YOUR ASSIGNMENT: Show all lines below holding the string "agent".

INFORMATION SUPPLIED:
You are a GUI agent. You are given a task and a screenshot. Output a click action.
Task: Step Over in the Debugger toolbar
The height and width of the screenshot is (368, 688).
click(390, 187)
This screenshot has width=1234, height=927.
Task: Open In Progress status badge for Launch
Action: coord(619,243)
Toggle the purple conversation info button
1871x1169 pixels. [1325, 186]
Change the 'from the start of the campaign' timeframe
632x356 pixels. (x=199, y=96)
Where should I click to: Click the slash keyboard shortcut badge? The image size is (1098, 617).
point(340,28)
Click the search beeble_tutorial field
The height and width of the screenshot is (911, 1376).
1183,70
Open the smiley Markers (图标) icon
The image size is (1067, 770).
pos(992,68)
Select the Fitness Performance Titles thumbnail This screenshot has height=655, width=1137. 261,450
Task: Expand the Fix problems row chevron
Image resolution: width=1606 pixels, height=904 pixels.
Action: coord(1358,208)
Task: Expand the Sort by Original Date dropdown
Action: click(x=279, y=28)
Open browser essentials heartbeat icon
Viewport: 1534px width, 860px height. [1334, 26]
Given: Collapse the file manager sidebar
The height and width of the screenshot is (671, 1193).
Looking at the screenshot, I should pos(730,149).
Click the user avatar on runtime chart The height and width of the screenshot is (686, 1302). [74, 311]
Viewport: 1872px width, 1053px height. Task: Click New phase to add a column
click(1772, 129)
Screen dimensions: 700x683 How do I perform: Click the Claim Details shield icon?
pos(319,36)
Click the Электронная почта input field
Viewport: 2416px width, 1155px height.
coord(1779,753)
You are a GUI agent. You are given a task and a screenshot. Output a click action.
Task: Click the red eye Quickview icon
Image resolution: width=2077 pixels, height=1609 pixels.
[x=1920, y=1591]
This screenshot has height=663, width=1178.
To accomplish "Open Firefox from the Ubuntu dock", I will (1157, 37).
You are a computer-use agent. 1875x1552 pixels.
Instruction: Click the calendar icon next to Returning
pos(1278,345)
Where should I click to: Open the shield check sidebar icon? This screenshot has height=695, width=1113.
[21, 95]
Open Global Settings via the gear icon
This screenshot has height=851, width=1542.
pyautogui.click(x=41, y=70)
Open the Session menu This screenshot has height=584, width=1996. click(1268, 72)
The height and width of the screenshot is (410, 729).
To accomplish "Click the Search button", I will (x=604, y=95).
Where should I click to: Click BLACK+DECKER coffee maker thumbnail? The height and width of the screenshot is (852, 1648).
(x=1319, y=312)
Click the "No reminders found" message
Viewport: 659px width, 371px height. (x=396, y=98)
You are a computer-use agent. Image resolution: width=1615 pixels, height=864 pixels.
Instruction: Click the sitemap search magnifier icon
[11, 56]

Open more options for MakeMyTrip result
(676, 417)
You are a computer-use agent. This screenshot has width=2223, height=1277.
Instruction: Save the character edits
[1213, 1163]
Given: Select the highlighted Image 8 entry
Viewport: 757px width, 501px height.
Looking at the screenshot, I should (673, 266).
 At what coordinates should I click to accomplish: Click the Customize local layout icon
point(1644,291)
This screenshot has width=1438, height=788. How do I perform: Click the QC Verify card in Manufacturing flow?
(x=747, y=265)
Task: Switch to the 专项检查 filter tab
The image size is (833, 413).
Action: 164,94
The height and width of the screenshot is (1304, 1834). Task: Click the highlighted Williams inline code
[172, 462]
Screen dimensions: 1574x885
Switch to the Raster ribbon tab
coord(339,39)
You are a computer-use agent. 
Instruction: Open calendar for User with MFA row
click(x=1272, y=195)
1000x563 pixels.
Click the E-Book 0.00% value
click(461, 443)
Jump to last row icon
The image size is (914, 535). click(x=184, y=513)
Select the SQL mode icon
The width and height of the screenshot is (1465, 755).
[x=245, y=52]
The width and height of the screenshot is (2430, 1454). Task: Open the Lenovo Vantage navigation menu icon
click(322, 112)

FINAL ANSWER:
You are a GUI agent. You are given a task and a screenshot. Output a click action.
You are a GUI agent. You are given a task and a screenshot. Output a click action.
You are a computer-use agent. 1875x1552 pixels.
You are a computer-use agent. Image resolution: width=1615 pixels, height=864 pixels.
You are a computer-use agent. This screenshot has width=2223, height=1277.
You are a computer-use agent. 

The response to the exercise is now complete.